:: TEXT SHOWN ::

For the American Daily Advertiser.

The observations hitherto made, have been designed to vindicate the Executive of the United States from the aspersions cast upon it by the Jacobin.3 Let us now examine what has been the conduct of the Agents of France.

Mr. Genet, charged with the commission of Minister Plenipotentiary from the French Republic to the United States, arrived first at Charleston, in South Carolina. Instead of coming immediately on to the seat of Government, as in propriety he ought to have done; he continued at that place, and on the road so long, as to excite no small degree of observation and surprize.4

Here at once the system of electrifying the people, (to use a favourite phraze of the Agents of France) began to be put in execution. Discerning men saw from this first opening of the scene, what was to be the progress of the drama. They perceived, that negotiation with the constitutional organs of the nation, was not the only mean to be relied upon, for carrying the points, with which the Representative of France was charged; that popular intrigue was at least to second, if not to enforce the efforts of negotiation.

During the stay of Mr. Genet at Charleston, without a possibility of sounding or knowing the disposition of our government on the point, he causes to be fitted out two privateers, under French colours and commissions, to cruise from our ports against the enemies of France.5 Citizens of the United States are engaged to serve on board these privateers, contrary to the natural duties of humanity between nations at peace, and contrary to the positive stipulations of our treaties with some of the powers at war with France. One of these privateers makes a prize of an English vessel, brings her into the port of Charleston; where a Consul of France proceeds to try, condemn and sell her; unwarranted by usage, by treaty, by precedent, by permission.6

It is impossible for a conduct less friendly or less respectful than this to have been observed. To direct violations of our sovereignty, amounting to a serious aggression, was added a dangerous commitment of our peace; without even the ceremony of previously feeling the pulse of the Government.

The incidents that attended Mr. Genet’s arrival here, previous to his reception, though justly subject to criticism, shall be passed over in silence. Breaches of decorum lose their importance, when mingled with injuries and outrages.

:::

__WRITTEN EXERCISE 1__.
According to the text on Mr. Genet, where did he first arrive in the United States?

:: INFORMATION SHOWN ::

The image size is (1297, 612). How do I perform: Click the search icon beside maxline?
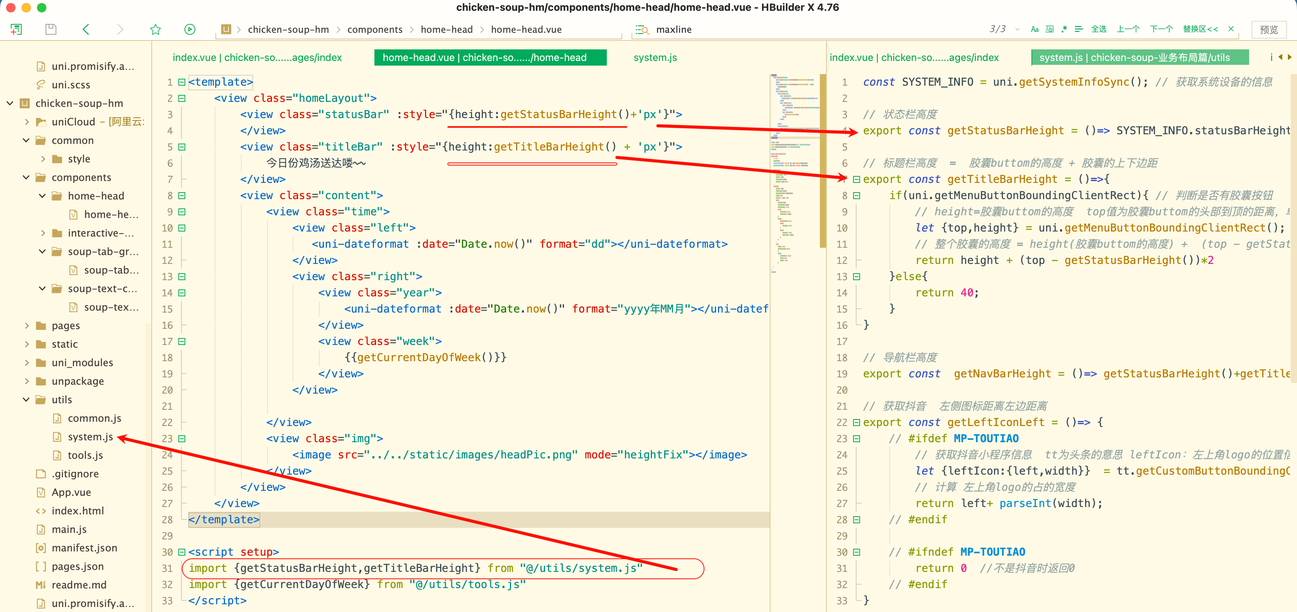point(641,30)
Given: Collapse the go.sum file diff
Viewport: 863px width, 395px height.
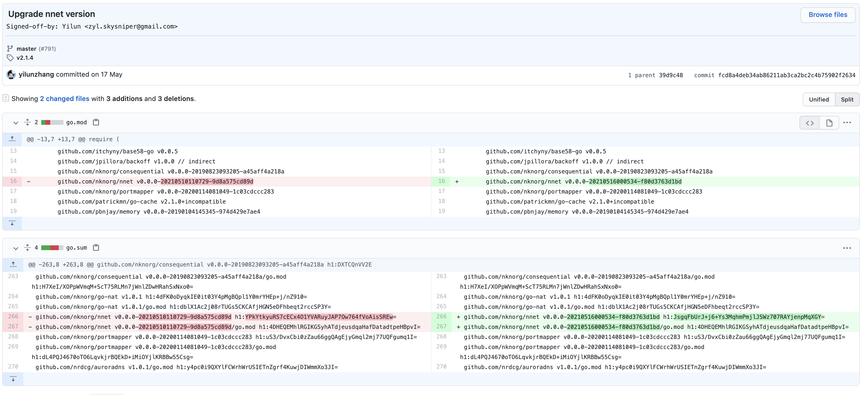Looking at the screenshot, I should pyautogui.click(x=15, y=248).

:::
:: INFORMATION SHOWN ::

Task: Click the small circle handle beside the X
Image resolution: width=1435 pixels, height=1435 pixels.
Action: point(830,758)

:::
:: INFORMATION SHOWN ::

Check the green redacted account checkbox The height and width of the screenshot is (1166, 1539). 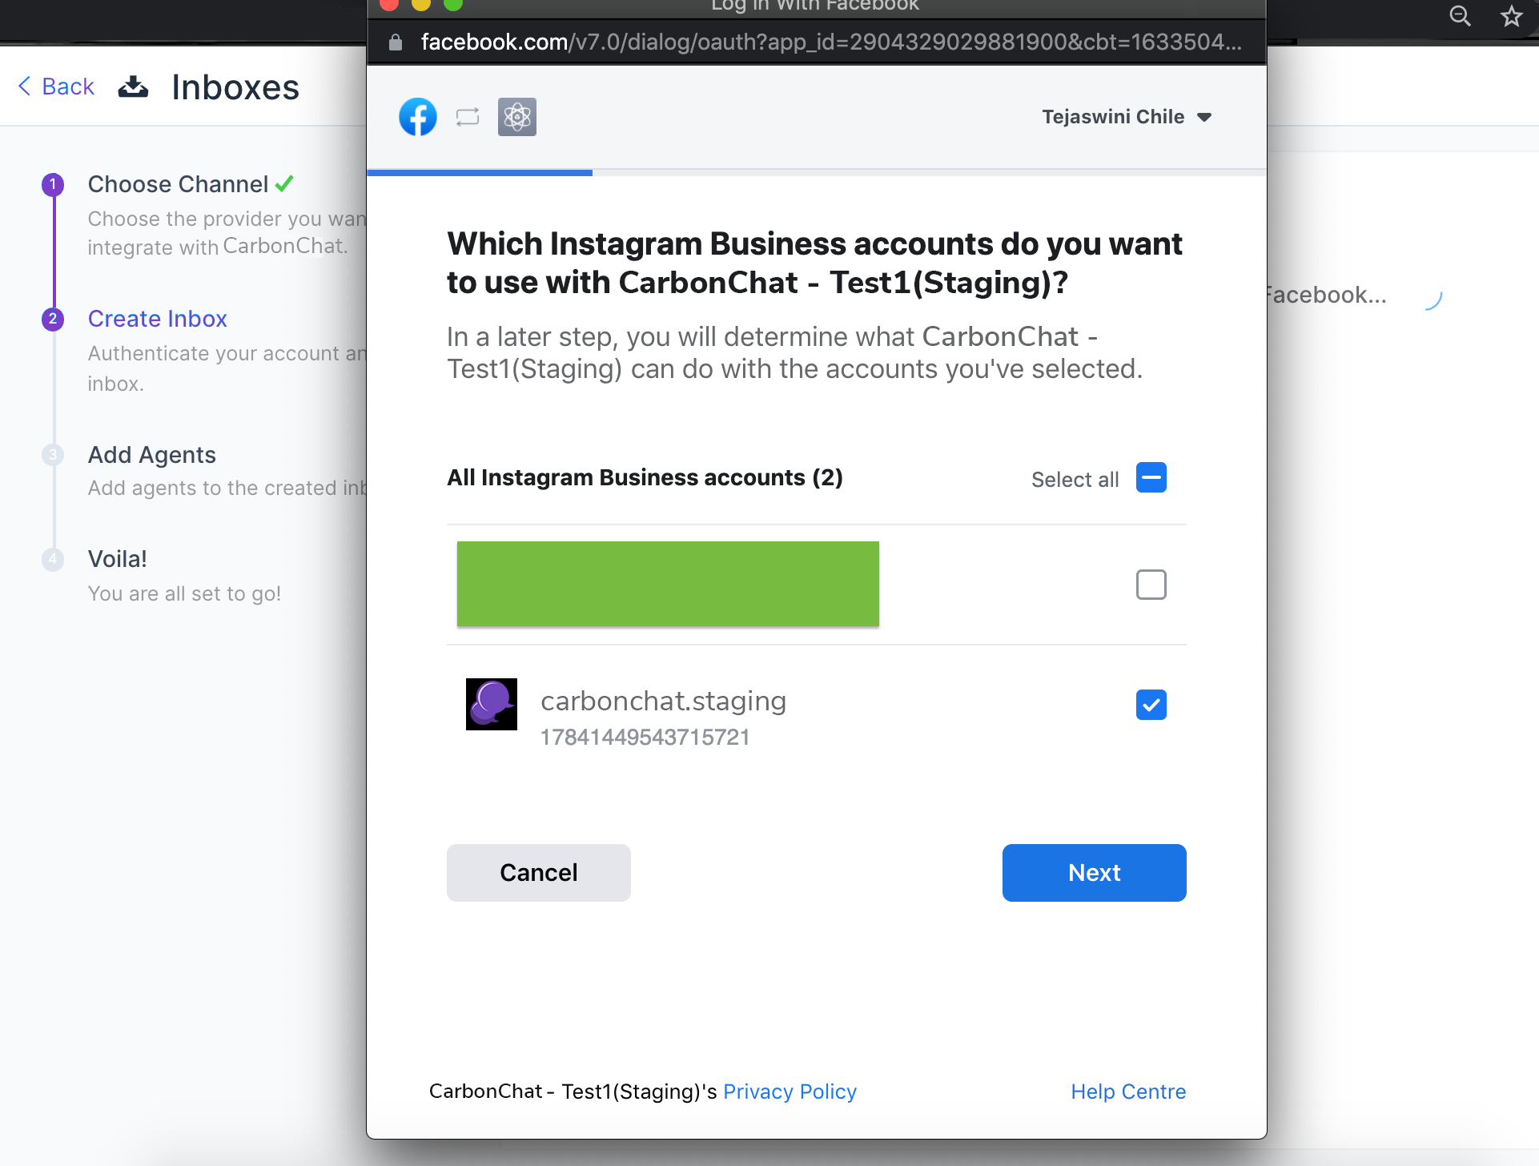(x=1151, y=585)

:::

__WRITTEN EXERCISE 2__.
In the records, reproduce the lines verbatim, beginning with the line that contains "The image size" and ending after the line that contains "Looking at the". Omit the pictures.

__EXPECTED ANSWER 1__.
Charleston, in South Carolina.

__EXPECTED ANSWER 2__.
The image size is (1297, 612). How do I perform: Click the search icon beside maxline?
point(641,30)
Given: Collapse the go.sum file diff
Viewport: 863px width, 395px height.
Looking at the screenshot, I should pyautogui.click(x=15, y=248).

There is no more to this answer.